Strengths: Makes for a great reference work, having something to say about every Giro between 1909 and 1970. The McGanns are also good at trying to place the race within the wider context of Italian history and shining some light on the evolution of the bicycle over the course of the Giro's history.
Weaknesses: The usual - so many years, so few pages.
Fans of the bikeraceinfo.com website will know who Chairman Bill is and will probably be familiar with the McGanns' two-volume history of the Tour de France, The Story of the Tour de France. Now the McGanns - husband and wife Bill and Carol - have turned their eyes to the Giro d'Italia and produced ... well I was going to say the first English-language history of the Giro except that it's been a bloody odd year and over the last month or so I've now read three different - each distinctly different - histories of the Corsa Rosa, all claiming to have been first.
Where then does this one fit in the trio of Giro texts to have landed this year?
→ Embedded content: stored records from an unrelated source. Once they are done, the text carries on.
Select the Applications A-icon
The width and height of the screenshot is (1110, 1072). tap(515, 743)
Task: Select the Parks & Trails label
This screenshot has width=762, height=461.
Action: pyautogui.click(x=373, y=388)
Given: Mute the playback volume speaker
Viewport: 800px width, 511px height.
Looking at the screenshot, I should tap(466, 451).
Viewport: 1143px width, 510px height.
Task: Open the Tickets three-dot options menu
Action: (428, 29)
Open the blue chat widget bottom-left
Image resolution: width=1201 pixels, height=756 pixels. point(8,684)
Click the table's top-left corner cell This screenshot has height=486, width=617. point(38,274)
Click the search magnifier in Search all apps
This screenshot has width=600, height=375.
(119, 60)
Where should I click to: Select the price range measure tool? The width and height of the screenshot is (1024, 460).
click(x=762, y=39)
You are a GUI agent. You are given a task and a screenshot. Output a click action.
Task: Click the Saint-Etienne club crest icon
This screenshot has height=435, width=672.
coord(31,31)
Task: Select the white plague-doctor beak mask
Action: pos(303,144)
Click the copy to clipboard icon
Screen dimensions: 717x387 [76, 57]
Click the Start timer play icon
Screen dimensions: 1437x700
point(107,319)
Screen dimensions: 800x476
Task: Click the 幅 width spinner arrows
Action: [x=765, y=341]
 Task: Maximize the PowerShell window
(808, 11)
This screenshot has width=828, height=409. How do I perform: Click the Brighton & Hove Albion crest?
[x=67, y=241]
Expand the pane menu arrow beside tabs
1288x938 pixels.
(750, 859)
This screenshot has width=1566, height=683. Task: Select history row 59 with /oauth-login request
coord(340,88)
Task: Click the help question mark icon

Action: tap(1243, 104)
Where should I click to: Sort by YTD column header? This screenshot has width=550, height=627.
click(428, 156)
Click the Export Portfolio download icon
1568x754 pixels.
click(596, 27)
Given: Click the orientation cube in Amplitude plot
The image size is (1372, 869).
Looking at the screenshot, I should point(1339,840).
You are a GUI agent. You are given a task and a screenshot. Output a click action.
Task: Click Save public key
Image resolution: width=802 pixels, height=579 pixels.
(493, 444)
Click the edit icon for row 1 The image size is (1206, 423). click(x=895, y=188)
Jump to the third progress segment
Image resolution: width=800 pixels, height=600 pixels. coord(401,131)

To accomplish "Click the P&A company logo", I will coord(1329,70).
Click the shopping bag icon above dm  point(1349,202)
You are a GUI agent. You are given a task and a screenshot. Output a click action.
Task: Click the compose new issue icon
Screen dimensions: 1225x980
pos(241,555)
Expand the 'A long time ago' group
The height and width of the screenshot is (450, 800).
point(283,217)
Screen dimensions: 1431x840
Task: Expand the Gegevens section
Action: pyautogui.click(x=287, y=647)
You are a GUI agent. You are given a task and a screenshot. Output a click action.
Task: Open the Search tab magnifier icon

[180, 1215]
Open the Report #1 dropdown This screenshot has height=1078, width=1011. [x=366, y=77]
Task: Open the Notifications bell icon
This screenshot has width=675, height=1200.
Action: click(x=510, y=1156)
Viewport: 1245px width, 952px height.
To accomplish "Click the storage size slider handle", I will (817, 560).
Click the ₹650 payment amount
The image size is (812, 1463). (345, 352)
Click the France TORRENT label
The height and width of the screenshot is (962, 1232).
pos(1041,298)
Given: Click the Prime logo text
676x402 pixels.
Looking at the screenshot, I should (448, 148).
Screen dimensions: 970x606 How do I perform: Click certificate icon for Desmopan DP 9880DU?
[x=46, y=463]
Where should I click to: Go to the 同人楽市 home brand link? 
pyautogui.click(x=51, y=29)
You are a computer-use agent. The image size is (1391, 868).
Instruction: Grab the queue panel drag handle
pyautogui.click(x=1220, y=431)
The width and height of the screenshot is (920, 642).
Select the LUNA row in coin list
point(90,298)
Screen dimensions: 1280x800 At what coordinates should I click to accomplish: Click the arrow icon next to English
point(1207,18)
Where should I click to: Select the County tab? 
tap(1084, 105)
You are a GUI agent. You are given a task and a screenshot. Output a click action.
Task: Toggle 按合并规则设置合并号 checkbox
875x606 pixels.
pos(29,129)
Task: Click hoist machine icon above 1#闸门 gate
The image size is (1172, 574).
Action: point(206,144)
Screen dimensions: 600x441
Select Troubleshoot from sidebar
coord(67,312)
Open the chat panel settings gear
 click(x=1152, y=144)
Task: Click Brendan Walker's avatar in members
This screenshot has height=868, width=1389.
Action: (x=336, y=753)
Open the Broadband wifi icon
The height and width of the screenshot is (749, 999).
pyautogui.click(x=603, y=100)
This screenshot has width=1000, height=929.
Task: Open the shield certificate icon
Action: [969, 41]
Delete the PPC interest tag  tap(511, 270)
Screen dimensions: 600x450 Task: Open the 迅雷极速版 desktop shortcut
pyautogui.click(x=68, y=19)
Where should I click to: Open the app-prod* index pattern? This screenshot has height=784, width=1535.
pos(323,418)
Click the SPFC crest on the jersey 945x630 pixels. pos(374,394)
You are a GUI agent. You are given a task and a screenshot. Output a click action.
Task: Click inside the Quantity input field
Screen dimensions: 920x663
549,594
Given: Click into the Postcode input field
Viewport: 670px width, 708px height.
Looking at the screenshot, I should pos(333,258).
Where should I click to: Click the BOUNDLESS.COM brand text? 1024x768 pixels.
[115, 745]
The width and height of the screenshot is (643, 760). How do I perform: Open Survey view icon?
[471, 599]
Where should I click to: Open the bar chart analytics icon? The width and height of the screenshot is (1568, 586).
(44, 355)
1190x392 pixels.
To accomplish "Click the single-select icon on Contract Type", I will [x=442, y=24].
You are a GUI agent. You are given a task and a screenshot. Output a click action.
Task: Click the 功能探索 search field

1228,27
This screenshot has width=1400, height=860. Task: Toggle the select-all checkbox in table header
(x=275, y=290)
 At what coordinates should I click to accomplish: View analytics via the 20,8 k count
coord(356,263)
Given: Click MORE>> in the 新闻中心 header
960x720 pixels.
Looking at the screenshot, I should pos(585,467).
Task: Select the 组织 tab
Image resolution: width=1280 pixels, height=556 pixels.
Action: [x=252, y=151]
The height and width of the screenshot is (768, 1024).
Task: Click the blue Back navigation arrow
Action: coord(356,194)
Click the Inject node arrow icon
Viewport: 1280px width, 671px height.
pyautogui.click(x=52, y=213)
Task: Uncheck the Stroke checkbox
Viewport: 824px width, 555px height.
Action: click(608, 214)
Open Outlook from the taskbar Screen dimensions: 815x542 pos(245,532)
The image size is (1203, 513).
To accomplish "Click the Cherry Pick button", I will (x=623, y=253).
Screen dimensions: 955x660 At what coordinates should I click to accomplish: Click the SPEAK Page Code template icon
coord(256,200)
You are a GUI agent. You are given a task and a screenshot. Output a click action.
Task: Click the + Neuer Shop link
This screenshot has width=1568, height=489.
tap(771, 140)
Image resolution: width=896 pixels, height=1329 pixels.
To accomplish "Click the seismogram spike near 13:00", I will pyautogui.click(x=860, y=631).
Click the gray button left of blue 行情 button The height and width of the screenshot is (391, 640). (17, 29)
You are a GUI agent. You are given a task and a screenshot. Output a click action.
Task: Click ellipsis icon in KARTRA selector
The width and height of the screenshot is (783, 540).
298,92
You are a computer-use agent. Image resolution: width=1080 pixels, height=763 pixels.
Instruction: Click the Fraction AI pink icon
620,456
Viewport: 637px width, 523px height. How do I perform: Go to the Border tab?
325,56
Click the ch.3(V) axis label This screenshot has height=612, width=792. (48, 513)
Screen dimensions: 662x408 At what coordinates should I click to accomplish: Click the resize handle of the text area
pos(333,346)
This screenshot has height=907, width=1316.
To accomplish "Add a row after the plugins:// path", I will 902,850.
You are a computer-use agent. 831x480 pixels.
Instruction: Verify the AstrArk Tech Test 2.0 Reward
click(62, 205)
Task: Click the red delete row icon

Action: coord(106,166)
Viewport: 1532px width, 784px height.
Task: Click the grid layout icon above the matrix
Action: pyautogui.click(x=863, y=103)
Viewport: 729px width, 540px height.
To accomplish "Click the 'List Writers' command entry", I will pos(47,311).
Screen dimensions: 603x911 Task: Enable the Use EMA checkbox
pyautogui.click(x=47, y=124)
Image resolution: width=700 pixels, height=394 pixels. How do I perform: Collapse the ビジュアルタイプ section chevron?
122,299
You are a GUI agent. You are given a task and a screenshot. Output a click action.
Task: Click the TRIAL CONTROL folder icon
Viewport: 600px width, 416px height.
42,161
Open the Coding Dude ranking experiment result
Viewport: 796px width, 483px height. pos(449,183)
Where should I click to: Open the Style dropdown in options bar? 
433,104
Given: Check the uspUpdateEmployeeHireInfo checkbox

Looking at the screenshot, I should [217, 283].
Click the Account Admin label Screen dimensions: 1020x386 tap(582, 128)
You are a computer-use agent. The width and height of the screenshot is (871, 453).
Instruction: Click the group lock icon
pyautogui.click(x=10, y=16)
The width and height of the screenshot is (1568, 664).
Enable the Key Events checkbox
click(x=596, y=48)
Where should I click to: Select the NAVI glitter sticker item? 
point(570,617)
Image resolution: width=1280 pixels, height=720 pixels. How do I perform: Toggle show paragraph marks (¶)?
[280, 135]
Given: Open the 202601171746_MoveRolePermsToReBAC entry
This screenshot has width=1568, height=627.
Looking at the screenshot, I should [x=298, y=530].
Herbie Sykes' Maglia Rosa tells a history of the Giro by telling stories about the men who've ridden the race, humanising the story. John Foot's Pedalare! Pedalare! looks at the Giro and it's place within Italian society and history. Bill and Carol McGann's The Story of the Giro d'Italia goes straight for the jugular and tells the history of the Giro by looking at each edition of the Corsa Rosa and summarising the main stories arising each year.
One of the downsides of such a collection of tales is that it doesn't always make for easy reading, sprinting through marathons and the name of one winner quickly giving way to the name of another. One of the odd things about the Giro though is that, between about 1919 and 1955, there was a continuity within Italian cycling, one generation almost seamlessly passing the torch to the next.
You went from the first campionissimo, Costante Giradengo, to Alfredo Binda to Learco Guerra to Gino Bartali to Fausto Coppi, all without any gap years. Oh, for sure, those four decades or so between 1919 and 1955 often - half the time, actually - other riders rose up and won the Giro. But for the thirty-five years or so of their reign, those five men underpin - ground - the Giro for you. You always know where you are when one of them is around. You've always got someone to root for.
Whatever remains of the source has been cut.